Income Tax News: Real estate is a popular choice for investors. Many people have a preference for residential property, or houses, even in the real estate market. This kind of investment often yields two advantages. The first is that it offers a reliable source of income in the form of rent; the second is that it yields excellent returns due to the property’s increasing value over time.

Taxation on Property Income

But just like other income, this is subject to taxes. Should you work from home, you will have to pay taxes. Tax obligations arise whether your income comes from renting or, eventually, from selling the property. In both situations, the calculation of tax liability is done differently. We will go into great detail about this with you today.

Long-Term Capital Gains on Property Sales

Let’s start by discussing the revenue from sales after a while. Capital gains, or the profit from selling a home, are subject to two types of taxes. The sale of the home after two years or longer will be regarded as a long-term capital gain. The amount of capital gains is subject to a 20 percent tax after the indexation benefit. Concurrently, any profit realised from the sale of the house within a year will be regarded as a short-term capital gain. The profit will be included in the individual’s regular income, and tax will need to be paid based on the applicable tax slab.

Tax Savings Opportunities

In certain circumstances, tax savings are also possible. The Income Tax Act‘s Section 54 exempts capital gains—the money received from the sale of an old home—from taxation when used to purchase a new home. Only long-term capital gains are eligible for this benefit. According to income tax law, the seller’s goal in these situations is actually finding a suitable place for himself to live, rather than making money from the sale of the house.
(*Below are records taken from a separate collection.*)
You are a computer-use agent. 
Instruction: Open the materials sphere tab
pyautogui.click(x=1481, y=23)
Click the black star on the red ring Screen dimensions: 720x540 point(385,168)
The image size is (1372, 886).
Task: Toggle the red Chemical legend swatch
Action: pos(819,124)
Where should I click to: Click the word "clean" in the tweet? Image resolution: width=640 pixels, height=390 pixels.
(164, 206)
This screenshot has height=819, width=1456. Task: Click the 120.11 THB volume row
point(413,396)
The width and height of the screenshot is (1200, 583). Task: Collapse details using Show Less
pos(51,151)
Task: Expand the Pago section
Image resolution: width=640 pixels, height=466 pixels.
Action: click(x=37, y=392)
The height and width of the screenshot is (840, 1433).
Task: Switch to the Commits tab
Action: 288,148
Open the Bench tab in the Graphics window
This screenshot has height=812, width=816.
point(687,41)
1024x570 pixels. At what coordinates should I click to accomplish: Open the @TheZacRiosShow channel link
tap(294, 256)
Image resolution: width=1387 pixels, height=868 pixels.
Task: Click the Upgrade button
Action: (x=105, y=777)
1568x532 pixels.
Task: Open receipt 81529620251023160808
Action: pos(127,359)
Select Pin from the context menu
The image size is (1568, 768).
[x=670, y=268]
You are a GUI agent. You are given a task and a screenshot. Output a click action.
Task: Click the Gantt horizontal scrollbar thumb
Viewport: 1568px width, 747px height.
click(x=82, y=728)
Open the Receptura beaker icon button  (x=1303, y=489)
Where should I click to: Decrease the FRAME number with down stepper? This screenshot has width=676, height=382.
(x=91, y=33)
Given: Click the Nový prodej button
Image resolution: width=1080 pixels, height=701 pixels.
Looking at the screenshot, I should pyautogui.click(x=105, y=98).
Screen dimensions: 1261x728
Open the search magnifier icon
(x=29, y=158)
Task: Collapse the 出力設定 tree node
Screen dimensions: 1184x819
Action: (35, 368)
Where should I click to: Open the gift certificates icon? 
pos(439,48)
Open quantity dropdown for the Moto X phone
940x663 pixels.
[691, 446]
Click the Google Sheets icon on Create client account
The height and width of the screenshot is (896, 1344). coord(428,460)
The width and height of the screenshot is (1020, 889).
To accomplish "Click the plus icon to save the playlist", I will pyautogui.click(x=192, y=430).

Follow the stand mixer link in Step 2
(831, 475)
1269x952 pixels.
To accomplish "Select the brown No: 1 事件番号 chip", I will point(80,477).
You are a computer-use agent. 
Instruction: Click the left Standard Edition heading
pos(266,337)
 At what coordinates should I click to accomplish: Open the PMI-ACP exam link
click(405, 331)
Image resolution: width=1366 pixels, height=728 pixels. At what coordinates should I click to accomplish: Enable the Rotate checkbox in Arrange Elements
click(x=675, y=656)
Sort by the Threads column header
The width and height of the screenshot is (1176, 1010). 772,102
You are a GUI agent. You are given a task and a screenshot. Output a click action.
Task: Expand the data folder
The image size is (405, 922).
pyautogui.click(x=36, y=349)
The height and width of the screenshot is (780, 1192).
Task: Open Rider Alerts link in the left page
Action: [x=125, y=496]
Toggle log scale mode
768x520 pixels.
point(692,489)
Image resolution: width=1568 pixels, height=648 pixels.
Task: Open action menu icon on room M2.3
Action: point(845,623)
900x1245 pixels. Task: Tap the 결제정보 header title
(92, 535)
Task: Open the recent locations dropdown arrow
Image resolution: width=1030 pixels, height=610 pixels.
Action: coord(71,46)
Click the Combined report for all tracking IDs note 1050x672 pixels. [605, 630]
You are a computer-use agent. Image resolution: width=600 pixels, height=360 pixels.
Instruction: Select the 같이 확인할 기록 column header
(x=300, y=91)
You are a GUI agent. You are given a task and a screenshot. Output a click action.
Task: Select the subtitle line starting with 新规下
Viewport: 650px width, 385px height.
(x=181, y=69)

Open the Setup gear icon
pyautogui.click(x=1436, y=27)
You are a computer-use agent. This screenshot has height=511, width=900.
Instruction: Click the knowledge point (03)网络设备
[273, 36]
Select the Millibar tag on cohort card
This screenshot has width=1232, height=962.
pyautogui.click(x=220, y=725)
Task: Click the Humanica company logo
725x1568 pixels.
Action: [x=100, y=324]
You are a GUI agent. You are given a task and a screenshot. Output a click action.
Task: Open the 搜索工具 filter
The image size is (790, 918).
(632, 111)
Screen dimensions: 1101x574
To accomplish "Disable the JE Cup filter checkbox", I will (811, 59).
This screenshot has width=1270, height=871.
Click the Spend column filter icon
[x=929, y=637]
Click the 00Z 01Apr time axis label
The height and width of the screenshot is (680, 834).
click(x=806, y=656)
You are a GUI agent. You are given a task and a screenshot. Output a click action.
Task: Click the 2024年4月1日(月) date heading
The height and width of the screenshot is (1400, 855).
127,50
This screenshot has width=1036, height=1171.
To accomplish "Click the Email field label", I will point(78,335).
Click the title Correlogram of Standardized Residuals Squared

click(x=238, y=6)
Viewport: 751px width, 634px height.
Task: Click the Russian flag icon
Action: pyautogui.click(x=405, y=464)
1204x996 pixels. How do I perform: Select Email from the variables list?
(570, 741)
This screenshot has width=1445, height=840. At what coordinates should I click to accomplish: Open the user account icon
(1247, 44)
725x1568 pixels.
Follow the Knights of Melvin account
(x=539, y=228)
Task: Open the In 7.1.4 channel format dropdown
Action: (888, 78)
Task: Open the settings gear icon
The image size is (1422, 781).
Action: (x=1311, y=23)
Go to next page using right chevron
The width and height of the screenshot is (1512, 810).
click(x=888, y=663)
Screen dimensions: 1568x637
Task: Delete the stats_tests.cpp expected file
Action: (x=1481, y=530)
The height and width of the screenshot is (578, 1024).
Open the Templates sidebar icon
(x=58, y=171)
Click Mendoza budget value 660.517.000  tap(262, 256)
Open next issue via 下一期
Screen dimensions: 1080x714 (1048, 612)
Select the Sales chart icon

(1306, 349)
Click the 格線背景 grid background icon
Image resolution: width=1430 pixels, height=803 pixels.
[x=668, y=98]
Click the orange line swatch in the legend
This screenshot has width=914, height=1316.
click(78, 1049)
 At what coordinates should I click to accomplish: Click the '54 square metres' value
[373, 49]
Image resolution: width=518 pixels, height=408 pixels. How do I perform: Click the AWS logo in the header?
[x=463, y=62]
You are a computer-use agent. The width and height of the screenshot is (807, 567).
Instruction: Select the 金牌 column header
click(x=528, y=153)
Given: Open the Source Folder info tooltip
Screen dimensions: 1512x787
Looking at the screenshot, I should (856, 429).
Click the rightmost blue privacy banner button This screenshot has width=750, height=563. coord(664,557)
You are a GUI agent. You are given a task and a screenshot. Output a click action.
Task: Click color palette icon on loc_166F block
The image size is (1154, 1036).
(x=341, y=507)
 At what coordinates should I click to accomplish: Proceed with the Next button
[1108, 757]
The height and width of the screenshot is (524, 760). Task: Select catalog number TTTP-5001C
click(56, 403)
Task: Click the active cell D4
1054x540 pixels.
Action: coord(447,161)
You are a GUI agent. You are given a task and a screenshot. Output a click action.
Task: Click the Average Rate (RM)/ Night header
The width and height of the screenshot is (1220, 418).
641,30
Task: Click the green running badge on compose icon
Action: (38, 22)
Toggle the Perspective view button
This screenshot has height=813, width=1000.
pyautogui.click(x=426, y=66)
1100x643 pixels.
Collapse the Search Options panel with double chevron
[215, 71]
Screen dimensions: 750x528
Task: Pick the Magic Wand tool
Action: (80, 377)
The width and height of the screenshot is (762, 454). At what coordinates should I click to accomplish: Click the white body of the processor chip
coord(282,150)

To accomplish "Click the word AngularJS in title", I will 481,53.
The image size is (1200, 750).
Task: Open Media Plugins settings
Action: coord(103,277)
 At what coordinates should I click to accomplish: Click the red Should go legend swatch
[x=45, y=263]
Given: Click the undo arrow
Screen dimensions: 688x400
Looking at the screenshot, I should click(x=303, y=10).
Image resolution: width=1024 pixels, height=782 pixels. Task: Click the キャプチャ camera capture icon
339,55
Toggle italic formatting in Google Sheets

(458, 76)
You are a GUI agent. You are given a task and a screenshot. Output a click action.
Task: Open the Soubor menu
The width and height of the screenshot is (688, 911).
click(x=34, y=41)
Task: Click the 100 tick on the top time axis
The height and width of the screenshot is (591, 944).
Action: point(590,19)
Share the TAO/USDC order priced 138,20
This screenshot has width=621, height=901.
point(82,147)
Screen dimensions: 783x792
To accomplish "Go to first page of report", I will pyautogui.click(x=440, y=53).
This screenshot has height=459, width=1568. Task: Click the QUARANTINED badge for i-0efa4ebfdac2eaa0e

Utilization of Capital Gains

It is stated clearly in Section 54 of the Income Tax Act that capital gains are to be used exclusively for the purchase or construction of residential property. This implies that when buying commercial real estate, tax exemptions will not be granted. When it comes to land, you can claim an exemption equivalent to capital gains tax when you buy a plot and build a house on it. The tax exemption won’t be limited to land purchases. If you invest in residential property, you can only receive tax exemption on capital gains up to Rs 10 crore starting in the 2023–2024 fiscal year. Profits over this threshold will be subject to long-term capital gains tax.

Timeline for Purchase

In order to qualify for tax exemption under Section 54, a new home must be purchased within two years of the date the old property was transferred. On the other hand, if building is involved, the house should be finished in three years. You are eligible for the discount even if you purchase a new home a year before selling your previous one.

Rental Income Reporting

On the other hand, you must include your income from rent in your income tax return. This is displayed under Other Sources of Income. After deducting this amount from your other earnings, you will be required to pay taxes based on the newly created tax slab. Since taxpayers do not accurately report these earnings, PAN cards are now required if the fare exceeds a certain amount.